Dans un communiqué publié hier, le ministère iranien des Affaires étrangères a condamné avec la plus grande fermeté cette opération, imputée à une attaque conjointe américano-sioniste. Il a tenu les Nations unies et le Conseil de sécurité pour « pleinement responsables » de la nécessité d’apporter une réponse « décisive et responsable » face à ce qu’il qualifie d’agression continue contre le peuple iranien. Le ministère a également averti que l’inaction des organisations internationales face à de tels actes pourrait entraîner l’humanité vers « l’immoralité et le chaos », évoquant un risque de dérive vers une « loi de la jungle ». Selon Téhéran, les conséquences de ce silence ne se limiteraient pas à la région, mais affecteraient l’ensemble de la communauté internationale. Les autorités iraniennes ont par ailleurs affirmé que ce type d’assassinat visant des dirigeants ne ferait que renforcer la cohésion nationale et la détermination des responsables à défendre la souveraineté et la sécurité du pays. « Le sang des martyrs est le chemin de l’honneur et de l’indépendance », conclut le communiqué, soulignant qu’il constitue une garantie pour la poursuite de la résistance face aux pressions extérieures.
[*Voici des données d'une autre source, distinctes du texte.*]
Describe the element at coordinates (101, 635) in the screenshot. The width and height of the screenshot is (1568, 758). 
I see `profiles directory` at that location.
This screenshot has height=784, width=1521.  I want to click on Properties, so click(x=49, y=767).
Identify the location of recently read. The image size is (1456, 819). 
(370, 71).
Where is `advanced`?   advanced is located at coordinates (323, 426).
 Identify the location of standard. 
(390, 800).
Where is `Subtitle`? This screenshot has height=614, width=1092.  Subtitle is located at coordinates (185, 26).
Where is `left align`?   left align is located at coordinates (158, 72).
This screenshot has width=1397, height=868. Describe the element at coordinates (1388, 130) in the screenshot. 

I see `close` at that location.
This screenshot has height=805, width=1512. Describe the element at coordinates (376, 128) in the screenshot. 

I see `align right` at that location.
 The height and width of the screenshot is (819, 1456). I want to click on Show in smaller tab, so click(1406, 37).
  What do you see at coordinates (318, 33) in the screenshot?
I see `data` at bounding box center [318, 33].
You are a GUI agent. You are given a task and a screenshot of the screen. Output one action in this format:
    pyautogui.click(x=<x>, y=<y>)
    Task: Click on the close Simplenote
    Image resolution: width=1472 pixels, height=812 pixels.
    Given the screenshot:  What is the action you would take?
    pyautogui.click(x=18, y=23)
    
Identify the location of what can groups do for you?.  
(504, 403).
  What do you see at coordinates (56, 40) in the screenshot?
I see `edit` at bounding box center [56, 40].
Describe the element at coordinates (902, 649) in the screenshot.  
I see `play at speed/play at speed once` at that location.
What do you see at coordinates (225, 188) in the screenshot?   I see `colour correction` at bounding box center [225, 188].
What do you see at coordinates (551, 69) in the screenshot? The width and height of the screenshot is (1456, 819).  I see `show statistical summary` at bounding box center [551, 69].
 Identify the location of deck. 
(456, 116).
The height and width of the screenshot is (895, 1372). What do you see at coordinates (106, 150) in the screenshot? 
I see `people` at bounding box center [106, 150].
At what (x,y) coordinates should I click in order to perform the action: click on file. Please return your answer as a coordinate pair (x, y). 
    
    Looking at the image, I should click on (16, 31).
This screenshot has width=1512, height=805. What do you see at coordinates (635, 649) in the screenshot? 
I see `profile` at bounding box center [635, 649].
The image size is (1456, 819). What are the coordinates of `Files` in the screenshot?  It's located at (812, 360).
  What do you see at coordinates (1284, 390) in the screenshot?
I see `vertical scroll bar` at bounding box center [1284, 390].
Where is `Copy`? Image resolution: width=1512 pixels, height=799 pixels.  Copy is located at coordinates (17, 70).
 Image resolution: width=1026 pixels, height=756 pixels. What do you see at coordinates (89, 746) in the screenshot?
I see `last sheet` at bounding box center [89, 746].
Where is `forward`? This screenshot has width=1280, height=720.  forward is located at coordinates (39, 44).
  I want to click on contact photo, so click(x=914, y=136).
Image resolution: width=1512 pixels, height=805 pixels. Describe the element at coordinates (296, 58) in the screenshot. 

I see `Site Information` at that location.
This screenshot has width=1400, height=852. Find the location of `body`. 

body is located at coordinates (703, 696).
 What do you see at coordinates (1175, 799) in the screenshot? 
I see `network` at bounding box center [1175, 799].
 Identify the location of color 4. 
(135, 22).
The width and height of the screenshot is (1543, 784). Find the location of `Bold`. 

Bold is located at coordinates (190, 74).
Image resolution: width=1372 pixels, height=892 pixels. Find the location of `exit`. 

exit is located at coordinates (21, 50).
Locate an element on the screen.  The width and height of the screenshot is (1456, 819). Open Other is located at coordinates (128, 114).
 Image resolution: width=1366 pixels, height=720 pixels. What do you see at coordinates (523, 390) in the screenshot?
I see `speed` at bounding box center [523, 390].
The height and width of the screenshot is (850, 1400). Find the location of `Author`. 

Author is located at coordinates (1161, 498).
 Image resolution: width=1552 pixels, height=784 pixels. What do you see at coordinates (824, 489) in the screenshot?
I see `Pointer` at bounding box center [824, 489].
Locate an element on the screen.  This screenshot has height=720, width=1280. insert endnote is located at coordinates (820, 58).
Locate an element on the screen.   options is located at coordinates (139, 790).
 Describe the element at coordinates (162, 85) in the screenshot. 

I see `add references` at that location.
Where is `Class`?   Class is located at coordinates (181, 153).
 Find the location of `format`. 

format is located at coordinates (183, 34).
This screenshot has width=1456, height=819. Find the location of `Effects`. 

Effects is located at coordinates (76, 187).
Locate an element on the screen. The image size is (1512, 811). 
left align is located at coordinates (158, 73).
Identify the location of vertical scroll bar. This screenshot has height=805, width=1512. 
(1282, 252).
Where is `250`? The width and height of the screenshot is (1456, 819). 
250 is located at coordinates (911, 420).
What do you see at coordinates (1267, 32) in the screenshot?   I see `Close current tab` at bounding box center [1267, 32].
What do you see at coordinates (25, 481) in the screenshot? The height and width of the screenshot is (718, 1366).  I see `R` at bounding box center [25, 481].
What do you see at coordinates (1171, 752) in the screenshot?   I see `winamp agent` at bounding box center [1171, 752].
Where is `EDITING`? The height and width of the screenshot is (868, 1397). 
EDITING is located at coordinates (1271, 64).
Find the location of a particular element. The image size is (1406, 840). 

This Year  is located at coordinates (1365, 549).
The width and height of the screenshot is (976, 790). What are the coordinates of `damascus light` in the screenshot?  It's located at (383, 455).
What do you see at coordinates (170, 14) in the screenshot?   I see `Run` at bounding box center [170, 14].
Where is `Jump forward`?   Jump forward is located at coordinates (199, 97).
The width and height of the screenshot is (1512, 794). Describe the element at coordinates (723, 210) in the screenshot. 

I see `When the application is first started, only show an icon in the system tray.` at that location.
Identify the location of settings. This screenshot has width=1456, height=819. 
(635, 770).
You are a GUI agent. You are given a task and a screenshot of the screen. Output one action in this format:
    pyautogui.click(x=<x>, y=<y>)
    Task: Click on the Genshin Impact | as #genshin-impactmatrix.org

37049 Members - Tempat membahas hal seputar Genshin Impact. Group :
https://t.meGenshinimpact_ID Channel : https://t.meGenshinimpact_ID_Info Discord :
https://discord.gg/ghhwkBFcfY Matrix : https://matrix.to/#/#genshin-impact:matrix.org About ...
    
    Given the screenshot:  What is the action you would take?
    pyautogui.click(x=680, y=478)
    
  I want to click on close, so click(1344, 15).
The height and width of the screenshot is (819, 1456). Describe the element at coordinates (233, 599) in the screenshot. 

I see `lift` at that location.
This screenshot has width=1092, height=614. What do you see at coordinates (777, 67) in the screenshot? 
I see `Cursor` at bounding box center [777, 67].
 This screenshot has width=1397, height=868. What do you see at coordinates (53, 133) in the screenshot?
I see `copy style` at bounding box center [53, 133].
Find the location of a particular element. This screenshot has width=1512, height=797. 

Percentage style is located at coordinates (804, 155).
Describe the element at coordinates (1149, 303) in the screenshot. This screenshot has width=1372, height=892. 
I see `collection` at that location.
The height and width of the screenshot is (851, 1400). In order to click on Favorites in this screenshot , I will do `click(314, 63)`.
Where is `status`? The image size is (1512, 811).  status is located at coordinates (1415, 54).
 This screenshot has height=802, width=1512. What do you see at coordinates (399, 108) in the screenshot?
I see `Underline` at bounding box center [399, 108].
Annonce officielle et réactions
La télévision d’État iranienne avait annoncé, mardi soir, le martyr d’Ali Larijani à la suite d’une frappe menée dans la nuit de lundi contre la capitale, Téhéran. Plusieurs responsables iraniens auraient également péri dans cette attaque. Dans la foulée, plusieurs mouvements palestiniens ont exprimé leurs condoléances. Le mouvement du Jihad islamique a salué en Larijani « un défenseur sincère de la cause palestinienne », tout en dénonçant une « agression criminelle » qui ne ferait que renforcer la détermination de l’Iran. De leur côté, les Comités de résistance palestiniens et leur branche armée, les Brigades Al-Nasser Salah al-Din, ont rendu hommage à une figure qu’ils décrivent comme un « leader engagé sur la voie d’Elqods», soulignant son rôle dans le soutien à la résistance palestinienne. Le mouvement de la résistance a également présenté ses condoléances à l’Iran, dénonçant une « agression flagrante » contre Téhéran et mettant en garde contre ses répercussions sur la stabilité régionale. Le mouvement a rappelé les positions de Larijani en faveur des droits du peuple palestinien et exprimé sa solidarité avec la République islamique face à ce qu’il qualifie d’escalade dangereuse. Cet assassinat intervient dans un contexte de tensions accrues au Moyen-Orient, marqué par une multiplication des confrontations indirectes et des opérations ciblées. Pour Téhéran et ses alliés, cet événement constitue un tournant susceptible d’aggraver encore davantage l’instabilité régionale.